Archbishop John F. Dearden
His Eminence John Cardinal Dearden

The Michigan Catholic Conference was established by His Eminence John Cardinal Dearden, then Archbishop of Detroit, who in the early 1960’s envisioned a unified Catholic voice that would bring its economic and social justice message to the executive, legislative and judicial branches of state and federal government. At the time society was going through a fantastic transformation and needed an informed position on matters such as civil rights for minorities, proper treatment and training of migrant workers and human sexuality issues.

After thorough planning and extensive research and consultation with Michigan’s diocesan bishops, including Bishop Babcock of Grand Rapids, Bishop Albers of Lansing, Bishop Woznicki of Saginaw and Bishop Noa of Marquette, Cardinal Dearden’s insight led to the creation in 1963 of the Michigan Catholic Conference—the public policy voice of the Catholic Church in Michigan.

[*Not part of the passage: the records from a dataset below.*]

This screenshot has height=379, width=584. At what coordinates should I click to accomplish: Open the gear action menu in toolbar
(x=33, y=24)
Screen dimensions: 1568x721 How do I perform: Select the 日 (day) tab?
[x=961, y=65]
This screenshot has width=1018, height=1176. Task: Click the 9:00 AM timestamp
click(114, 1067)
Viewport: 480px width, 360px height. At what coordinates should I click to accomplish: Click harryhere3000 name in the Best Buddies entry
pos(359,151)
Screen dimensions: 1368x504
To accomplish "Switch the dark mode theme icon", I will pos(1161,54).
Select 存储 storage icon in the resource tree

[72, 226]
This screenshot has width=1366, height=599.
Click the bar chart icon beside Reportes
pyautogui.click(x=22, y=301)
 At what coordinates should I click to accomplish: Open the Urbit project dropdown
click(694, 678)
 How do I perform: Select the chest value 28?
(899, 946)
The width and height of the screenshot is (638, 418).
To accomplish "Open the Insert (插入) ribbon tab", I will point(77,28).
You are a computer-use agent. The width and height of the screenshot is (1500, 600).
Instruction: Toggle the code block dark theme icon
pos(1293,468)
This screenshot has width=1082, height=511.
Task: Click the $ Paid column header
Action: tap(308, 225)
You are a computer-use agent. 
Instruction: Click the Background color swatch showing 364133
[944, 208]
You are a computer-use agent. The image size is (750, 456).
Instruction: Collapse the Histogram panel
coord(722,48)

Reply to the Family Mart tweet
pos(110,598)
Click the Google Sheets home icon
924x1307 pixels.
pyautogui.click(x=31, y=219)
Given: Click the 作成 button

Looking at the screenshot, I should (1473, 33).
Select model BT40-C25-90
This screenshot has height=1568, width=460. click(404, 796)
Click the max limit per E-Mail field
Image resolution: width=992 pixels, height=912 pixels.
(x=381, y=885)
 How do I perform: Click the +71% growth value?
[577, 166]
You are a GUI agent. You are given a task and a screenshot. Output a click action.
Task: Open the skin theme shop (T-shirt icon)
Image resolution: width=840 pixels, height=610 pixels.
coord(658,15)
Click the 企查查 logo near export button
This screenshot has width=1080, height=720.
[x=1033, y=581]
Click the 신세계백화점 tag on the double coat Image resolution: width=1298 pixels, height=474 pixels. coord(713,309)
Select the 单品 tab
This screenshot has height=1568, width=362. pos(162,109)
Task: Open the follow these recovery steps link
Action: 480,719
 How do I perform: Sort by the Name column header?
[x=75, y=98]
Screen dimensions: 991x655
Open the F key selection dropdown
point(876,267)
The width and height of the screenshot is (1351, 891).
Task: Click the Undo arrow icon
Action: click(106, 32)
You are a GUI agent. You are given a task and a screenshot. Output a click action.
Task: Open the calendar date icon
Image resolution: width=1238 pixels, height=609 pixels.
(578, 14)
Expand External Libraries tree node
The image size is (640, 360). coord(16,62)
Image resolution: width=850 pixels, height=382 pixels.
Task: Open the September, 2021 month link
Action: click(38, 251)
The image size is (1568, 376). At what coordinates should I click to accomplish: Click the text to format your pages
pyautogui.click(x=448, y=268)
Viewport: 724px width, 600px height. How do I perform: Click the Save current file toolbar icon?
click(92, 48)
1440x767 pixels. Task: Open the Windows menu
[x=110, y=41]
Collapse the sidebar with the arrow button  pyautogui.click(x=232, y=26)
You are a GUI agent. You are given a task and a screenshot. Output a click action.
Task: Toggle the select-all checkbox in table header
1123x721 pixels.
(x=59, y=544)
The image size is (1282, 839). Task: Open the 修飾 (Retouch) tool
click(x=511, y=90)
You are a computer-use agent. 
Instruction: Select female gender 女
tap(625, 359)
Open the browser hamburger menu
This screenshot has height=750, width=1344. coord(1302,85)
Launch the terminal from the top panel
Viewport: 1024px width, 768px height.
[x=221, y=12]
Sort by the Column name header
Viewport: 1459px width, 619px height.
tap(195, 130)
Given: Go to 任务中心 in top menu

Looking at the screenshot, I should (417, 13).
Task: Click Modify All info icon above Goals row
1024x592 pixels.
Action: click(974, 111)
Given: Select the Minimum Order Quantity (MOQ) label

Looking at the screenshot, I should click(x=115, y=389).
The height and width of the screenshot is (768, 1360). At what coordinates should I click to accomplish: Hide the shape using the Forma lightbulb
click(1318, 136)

Mr. Francis J. Coomes, who came to the Conference as executive director of Catholic Charities of Michigan, was entrusted with the responsibility of developing the mission of the Conference in accordance with the vision of the founding bishops. Serving the Conference as executive director until his resignation in 1971, Mr. Coomes was succeeded by Mr. Thomas M. Bergeson, Monsignor Herman H. Zerfas, Sister Monica Kostielney, R.S.M., and currently Mr. Paul A. Long.

Michigan Catholic Conference building at 524 Townsend, Lansing, Michigan
Original Michigan Catholic Conference location at 524 Townsend Lansing, Michigan, 1963–1965

Governed by a 14-member board of directors that includes the diocesan bishops of the province of Detroit, five lay members, one priest, one religious sister and the archbishop of Detroit as chairman of the board—the Michigan Catholic Conference immediately began compiling an impressive list of accomplishments after its incorporation. Known early for its proactive course of action, the Conference issued a statement promoting civil rights prior to the signing of the Civil Rights Act of 1964.

Throughout the decade and those that followed, the Conference was instrumental in such initiatives as providing auxiliary services to non-public school students, creating migrant training and welfare centers in Michigan, launching a successful ballot proposal to exempt food and drugs from sales tax and, most notable, the Conference’s efforts in the early 70’s in support of a public campaign against “abortion on demand.”

Leading into the 1980’s the Conference worked diligently toward ending Medicaid funding of abortion, produced a statement on the Church’s position against the death penalty, called for Catholic voters to seek candidates’ positions on important issues during election season, discussed the AIDS epidemic, and advocated for teen health and school based clinics.

Adam Cardinal Maida, the MCC Board of Directors, Auxiliary Bishops, Liason Officers, and Exectutive Team standing in front of the MCC Building at 505 N. Capitol, September 4, 2002
Board of Directors, Auxiliary Bishops, Liaison Officers and Executive Team with His Eminence Adam Cardinal Maida, 2002

The Conference’s activity continued into the 1990’s by working to enact parental consent laws regarding abortion, developed a moral statement that addressed the state’s social service budget, called for educational reform in the state and confronted critical human life issues such as euthanasia and human cloning. The Church’s advocacy against euthanasia culminated with the Conference’s efforts in 1998 to defeat a ballot proposal that sought to legalize assisted suicide.

New challenges emerged in the first decade of the 21st Century that witnessed significant public advocacy on the part of the Conference. In that ten year span school vouchers, affirmative action, human embryo research and the traditional definition of marriage were all decided through referendum at the statewide ballot. The Conference also spoke to a proposed constitutional convention, protected necessary social service programs during the recession years, continued to advocate for school choice on behalf of parents and students, and welcomed the creation of an Earned Income Tax Credit.

As we move into the second decade of the 21st Century, unprecedented threats to religious liberty and freedom of conscience have regrettably emerged at both the federal and state levels that will necessitate the powerful voice of the Conference as well as the faithful through grassroots advocacy. While a strong focus will remain on these matters, Michigan Catholic Conference will continue to work for the common good by advocating for human life, economic and social justice, religious freedom, education and the traditional family structure—all in the spirit of the Beatitudes and in accord with the teachings of the Catholic Church.